**WHAT IS BEING ASKED:** After finding the line containing "Wallet (171, 802)" below, please output that line and each following one through the line containing "Menu [button] (178, 30)", exactly as written.

※ ※ ※

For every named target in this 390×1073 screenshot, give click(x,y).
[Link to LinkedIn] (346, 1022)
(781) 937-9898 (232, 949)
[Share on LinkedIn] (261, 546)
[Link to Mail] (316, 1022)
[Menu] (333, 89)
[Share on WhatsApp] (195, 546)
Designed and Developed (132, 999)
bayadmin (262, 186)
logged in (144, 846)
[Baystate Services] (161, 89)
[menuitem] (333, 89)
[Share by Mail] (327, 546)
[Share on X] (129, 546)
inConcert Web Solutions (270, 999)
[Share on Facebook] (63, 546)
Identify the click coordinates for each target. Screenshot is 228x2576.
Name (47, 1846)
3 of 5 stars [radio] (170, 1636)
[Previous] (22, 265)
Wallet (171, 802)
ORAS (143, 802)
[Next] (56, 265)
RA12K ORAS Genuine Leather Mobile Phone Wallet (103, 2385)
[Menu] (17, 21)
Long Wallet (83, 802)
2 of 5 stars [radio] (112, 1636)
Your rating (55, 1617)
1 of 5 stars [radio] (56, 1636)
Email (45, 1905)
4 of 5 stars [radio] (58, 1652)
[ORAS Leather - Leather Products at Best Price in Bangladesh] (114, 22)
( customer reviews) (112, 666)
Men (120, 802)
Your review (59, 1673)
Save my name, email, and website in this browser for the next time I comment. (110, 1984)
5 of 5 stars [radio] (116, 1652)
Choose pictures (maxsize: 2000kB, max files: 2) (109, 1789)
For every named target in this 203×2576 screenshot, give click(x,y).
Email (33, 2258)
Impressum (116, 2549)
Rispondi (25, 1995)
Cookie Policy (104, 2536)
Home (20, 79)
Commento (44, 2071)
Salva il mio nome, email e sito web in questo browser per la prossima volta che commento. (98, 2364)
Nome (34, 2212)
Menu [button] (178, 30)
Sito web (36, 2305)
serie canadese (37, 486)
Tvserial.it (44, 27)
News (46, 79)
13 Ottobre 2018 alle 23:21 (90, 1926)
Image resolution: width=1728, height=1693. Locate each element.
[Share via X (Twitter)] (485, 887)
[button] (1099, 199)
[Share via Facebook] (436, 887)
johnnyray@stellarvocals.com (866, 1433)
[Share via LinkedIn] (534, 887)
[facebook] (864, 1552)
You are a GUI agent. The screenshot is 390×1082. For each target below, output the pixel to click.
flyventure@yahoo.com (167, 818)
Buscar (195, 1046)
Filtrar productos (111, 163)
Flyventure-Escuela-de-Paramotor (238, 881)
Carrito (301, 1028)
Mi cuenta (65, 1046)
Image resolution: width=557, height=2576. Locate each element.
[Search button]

※ ※ ※

**ANSWER TO THIS TASK:**
Wallet (171, 802)
ORAS (143, 802)
[Next] (56, 265)
RA12K ORAS Genuine Leather Mobile Phone Wallet (103, 2385)
[Menu] (17, 21)
Long Wallet (83, 802)
2 of 5 stars [radio] (112, 1636)
Your rating (55, 1617)
1 of 5 stars [radio] (56, 1636)
Email (45, 1905)
4 of 5 stars [radio] (58, 1652)
[ORAS Leather - Leather Products at Best Price in Bangladesh] (114, 22)
( customer reviews) (112, 666)
Men (120, 802)
Your review (59, 1673)
Save my name, email, and website in this browser for the next time I comment. (110, 1984)
5 of 5 stars [radio] (116, 1652)
Choose pictures (maxsize: 2000kB, max files: 2) (109, 1789)
For every named target in this 203×2576 screenshot, give click(x,y).
Email (33, 2258)
Impressum (116, 2549)
Rispondi (25, 1995)
Cookie Policy (104, 2536)
Home (20, 79)
Commento (44, 2071)
Salva il mio nome, email e sito web in questo browser per la prossima volta che commento. (98, 2364)
Nome (34, 2212)
Menu [button] (178, 30)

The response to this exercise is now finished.